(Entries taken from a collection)
◇ ◇ ◇
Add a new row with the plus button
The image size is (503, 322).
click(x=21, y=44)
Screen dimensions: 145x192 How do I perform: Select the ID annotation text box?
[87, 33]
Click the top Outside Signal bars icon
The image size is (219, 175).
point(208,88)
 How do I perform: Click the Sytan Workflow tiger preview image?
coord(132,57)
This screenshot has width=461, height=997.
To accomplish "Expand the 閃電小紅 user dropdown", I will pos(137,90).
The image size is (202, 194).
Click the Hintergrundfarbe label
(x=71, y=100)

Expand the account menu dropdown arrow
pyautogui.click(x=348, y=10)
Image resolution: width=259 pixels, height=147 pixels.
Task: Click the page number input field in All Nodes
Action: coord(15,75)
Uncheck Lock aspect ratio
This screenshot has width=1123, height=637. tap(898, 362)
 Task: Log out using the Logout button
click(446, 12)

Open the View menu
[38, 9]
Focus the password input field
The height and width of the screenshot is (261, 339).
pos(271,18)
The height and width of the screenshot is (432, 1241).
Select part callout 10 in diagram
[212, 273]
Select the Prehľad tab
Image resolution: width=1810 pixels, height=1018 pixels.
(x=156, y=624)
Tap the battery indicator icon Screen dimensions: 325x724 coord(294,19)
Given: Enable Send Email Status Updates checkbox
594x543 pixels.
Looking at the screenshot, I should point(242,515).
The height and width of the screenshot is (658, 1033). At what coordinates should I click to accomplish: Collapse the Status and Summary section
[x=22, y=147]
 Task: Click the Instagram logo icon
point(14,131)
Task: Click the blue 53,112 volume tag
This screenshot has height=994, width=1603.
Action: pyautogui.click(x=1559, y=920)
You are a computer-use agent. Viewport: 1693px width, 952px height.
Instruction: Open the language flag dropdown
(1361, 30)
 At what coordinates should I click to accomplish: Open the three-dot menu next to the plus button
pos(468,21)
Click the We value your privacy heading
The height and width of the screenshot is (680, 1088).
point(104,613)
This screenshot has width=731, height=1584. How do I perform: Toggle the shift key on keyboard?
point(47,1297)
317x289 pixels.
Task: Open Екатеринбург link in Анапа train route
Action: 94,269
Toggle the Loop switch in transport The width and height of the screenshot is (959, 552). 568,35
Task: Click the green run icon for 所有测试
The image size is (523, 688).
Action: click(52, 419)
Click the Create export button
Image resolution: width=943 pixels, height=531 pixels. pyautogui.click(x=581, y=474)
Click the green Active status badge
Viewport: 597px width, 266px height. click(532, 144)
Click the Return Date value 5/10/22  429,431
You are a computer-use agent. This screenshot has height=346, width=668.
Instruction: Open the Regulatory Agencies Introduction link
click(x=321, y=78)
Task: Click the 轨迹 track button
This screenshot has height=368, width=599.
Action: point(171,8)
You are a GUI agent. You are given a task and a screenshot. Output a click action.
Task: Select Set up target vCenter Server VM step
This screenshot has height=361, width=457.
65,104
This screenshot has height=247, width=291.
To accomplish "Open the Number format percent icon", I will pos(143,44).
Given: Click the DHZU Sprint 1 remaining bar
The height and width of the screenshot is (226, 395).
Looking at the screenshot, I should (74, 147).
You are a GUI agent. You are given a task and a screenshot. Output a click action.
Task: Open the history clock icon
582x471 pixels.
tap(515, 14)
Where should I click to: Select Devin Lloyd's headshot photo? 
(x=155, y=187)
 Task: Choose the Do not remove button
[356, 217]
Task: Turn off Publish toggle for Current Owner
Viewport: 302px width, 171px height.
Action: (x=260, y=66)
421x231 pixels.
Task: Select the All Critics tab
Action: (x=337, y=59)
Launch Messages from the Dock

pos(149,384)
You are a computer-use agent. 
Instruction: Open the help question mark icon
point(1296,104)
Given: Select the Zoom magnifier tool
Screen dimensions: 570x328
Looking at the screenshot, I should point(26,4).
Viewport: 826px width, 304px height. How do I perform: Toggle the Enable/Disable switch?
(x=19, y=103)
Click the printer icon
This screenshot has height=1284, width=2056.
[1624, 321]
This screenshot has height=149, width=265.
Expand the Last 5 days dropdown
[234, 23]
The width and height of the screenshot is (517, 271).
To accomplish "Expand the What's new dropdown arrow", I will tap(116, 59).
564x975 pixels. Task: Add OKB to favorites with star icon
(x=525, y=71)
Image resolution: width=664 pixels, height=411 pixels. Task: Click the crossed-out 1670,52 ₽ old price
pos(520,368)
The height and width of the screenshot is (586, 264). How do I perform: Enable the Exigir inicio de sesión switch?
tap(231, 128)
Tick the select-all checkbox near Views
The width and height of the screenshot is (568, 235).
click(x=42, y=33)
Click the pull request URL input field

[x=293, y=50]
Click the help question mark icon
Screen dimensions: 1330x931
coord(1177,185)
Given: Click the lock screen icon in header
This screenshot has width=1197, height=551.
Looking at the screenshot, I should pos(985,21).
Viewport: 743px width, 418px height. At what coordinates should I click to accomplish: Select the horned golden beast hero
◇ ◇ ◇
Set down, unchanged, only those lines above that fall between the line with "The image size is (202, 194)." and the line with "The height and width of the screenshot is (432, 1241).", the two end lines included.

[Completed task]
The image size is (202, 194).
Click the Hintergrundfarbe label
(x=71, y=100)

Expand the account menu dropdown arrow
pyautogui.click(x=348, y=10)
Image resolution: width=259 pixels, height=147 pixels.
Task: Click the page number input field in All Nodes
Action: coord(15,75)
Uncheck Lock aspect ratio
This screenshot has width=1123, height=637. tap(898, 362)
 Task: Log out using the Logout button
click(446, 12)

Open the View menu
[38, 9]
Focus the password input field
The height and width of the screenshot is (261, 339).
pos(271,18)
The height and width of the screenshot is (432, 1241).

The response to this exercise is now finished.